Protocolli interventi

Comportamento degli equipaggi di soccorso:

  1. Codici bianchi:esce solo l'ambulanza.
  2. Codici verdi: esce solo l'ambulanza se il paziente è già stato visto da un medico. In caso contrario esce anche l'automedica.
  3. Codici gialli: escono automedica ed ambulanza. In caso di seconda chiamata con l'ambulanza già impegnata il medico potrà uscire direttamente con una seconda ambulanza con l’infermiere che fungerà anche da autista

  4. Codici rossi: escono automedica ed ambulanza. In assenza del personale di ambulanza medico ed infermiere escono direttamente con la stessa. Si concorda con la centrale operativa provinciale l’intervento dell’eliambulanza.

Con questo metodo il medico vede e tratta sempre il paziente prima dell'eventuale trasporto in ospedale in qualsiasi situazione.

Obiettivo delle nostre equipe è tuttavia quello di mantenere il più possibile a domicilio i pazienti evitando il trasporto in ospedale e collaborando attivamente con i medici di famiglia. Nella zona di Crespano del Grappa ed Asolo questa collaborazione ha permesso di mantenere a domicilio nell'anno 2009 il 45,5% dei pazienti visti in regime di urgenza dai medici e dagli infermieri del SUEM.

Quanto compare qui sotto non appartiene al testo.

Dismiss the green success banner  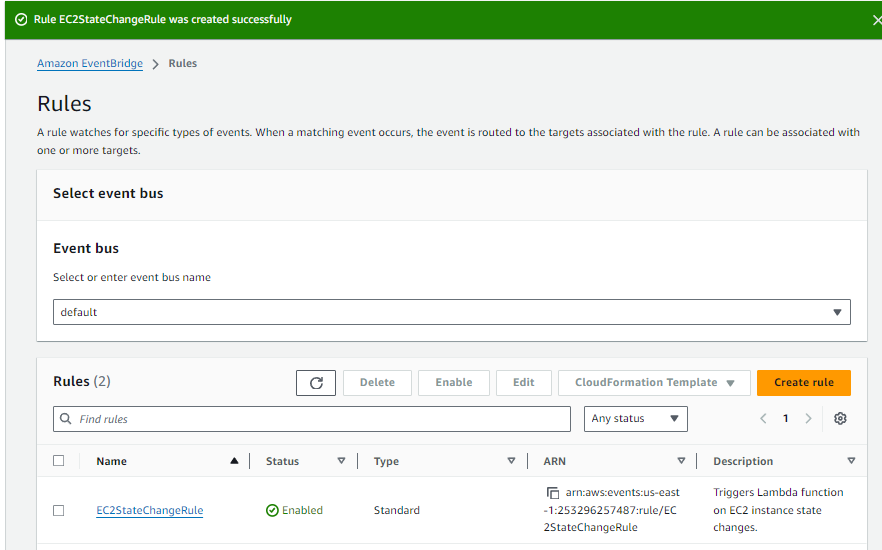tap(876, 20)

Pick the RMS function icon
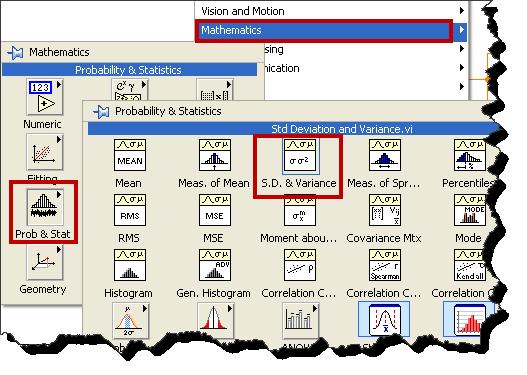[130, 210]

Negli anni successivi la percentuale di pazienti non inviata in ospedale è calata per vari motivi, ma in primis per la necessità dei medici di cautelarsi dall'eccesso di esposti e denunce spesso non comprensibili:

anno 2010: 37,8%

anno 2011: 33,87%

anno 2012: 26,55%

anno 2013: 27,58%

Protocolli operativi interni

Il direttore sanitario del servizio redige e aggiorna periodicamente i protocolli operativi organizzativi e clinici di comportamento per i vari operatori nelle diverse situazioni.

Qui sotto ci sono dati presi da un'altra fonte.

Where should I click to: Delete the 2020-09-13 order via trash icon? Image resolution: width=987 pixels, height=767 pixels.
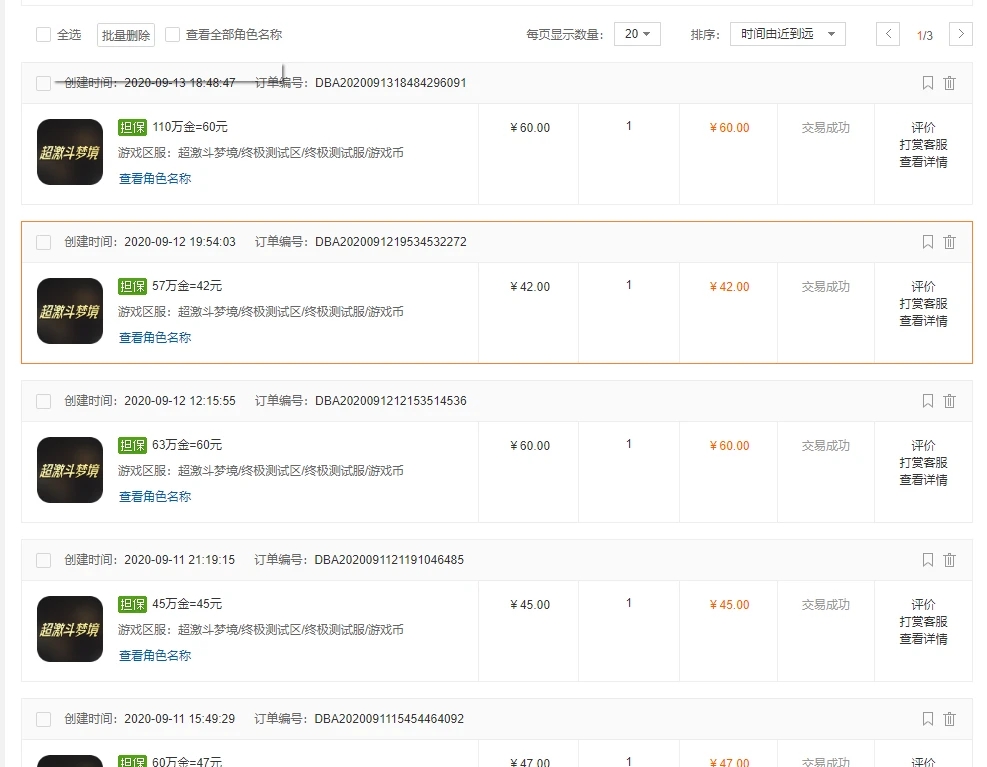(x=950, y=83)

I protocolli prevedono dei capitoli scritti con colori diversi: le azioni scritte in verde possono e devono essere eseguite da tutti gli operatori anche dai volontari, le azioni scritte in blu vanno eseguite solo da infermieri e medici, le azioni scritte in rosso solo dai medici. Nello svolgimento del servizio SUEM, gli infermieri, se da soli, possono attuare terapia farmacologica secondo quanto previsto dal d.p.r. 27.03.1992 e attuare la defibrillazione precoce secondo la legge n.120 del 03/04/2001 e secondo quanto previsto nei protocolli clinici assegnati a ciascuno.